Required action:
Would you write out all of the data exactly as it appears below?

Excerpted records:
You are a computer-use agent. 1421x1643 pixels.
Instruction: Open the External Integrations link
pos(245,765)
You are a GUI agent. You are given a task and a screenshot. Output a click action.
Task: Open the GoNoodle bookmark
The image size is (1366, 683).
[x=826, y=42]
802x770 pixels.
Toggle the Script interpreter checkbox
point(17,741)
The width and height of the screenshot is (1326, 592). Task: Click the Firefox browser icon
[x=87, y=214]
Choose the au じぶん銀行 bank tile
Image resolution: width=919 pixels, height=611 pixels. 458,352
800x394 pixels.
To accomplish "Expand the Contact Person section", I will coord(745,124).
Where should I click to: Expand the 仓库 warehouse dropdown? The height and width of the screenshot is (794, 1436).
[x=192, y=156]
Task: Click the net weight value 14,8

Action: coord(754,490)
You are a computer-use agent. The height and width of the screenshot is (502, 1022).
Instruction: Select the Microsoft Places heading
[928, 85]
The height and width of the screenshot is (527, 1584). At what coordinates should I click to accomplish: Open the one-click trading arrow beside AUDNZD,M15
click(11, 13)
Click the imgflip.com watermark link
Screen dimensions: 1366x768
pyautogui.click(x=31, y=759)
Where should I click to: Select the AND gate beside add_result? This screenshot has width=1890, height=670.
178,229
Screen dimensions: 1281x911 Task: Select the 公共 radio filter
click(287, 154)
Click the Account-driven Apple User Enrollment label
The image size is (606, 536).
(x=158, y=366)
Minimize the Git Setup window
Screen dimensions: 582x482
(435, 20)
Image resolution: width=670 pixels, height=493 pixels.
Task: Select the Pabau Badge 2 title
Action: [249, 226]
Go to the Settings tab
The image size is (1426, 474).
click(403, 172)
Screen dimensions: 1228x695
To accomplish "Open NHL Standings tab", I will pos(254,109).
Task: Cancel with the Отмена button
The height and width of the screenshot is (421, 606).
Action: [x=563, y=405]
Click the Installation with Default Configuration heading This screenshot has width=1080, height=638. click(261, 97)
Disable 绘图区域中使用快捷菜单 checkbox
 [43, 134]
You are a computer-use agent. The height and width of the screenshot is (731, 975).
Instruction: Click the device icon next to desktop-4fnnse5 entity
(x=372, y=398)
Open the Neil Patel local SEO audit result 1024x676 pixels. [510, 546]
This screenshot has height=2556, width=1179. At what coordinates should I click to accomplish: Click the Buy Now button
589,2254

Answer below:
You are a computer-use agent. 1421x1643 pixels.
Instruction: Open the External Integrations link
pos(245,765)
You are a GUI agent. You are given a task and a screenshot. Output a click action.
Task: Open the GoNoodle bookmark
The image size is (1366, 683).
[x=826, y=42]
802x770 pixels.
Toggle the Script interpreter checkbox
point(17,741)
The width and height of the screenshot is (1326, 592). Task: Click the Firefox browser icon
[x=87, y=214]
Choose the au じぶん銀行 bank tile
Image resolution: width=919 pixels, height=611 pixels. 458,352
800x394 pixels.
To accomplish "Expand the Contact Person section", I will coord(745,124).
Where should I click to: Expand the 仓库 warehouse dropdown? The height and width of the screenshot is (794, 1436).
[x=192, y=156]
Task: Click the net weight value 14,8

Action: coord(754,490)
You are a computer-use agent. The height and width of the screenshot is (502, 1022).
Instruction: Select the Microsoft Places heading
[928, 85]
The height and width of the screenshot is (527, 1584). At what coordinates should I click to accomplish: Open the one-click trading arrow beside AUDNZD,M15
click(11, 13)
Click the imgflip.com watermark link
Screen dimensions: 1366x768
pyautogui.click(x=31, y=759)
Where should I click to: Select the AND gate beside add_result? This screenshot has width=1890, height=670.
178,229
Screen dimensions: 1281x911 Task: Select the 公共 radio filter
click(287, 154)
Click the Account-driven Apple User Enrollment label
The image size is (606, 536).
(x=158, y=366)
Minimize the Git Setup window
Screen dimensions: 582x482
(435, 20)
Image resolution: width=670 pixels, height=493 pixels.
Task: Select the Pabau Badge 2 title
Action: [249, 226]
Go to the Settings tab
The image size is (1426, 474).
click(403, 172)
Screen dimensions: 1228x695
To accomplish "Open NHL Standings tab", I will pos(254,109).
Task: Cancel with the Отмена button
The height and width of the screenshot is (421, 606).
Action: [x=563, y=405]
Click the Installation with Default Configuration heading This screenshot has width=1080, height=638. click(261, 97)
Disable 绘图区域中使用快捷菜单 checkbox
 [43, 134]
You are a computer-use agent. The height and width of the screenshot is (731, 975).
Instruction: Click the device icon next to desktop-4fnnse5 entity
(x=372, y=398)
Open the Neil Patel local SEO audit result 1024x676 pixels. [510, 546]
This screenshot has height=2556, width=1179. At what coordinates should I click to accomplish: Click the Buy Now button
589,2254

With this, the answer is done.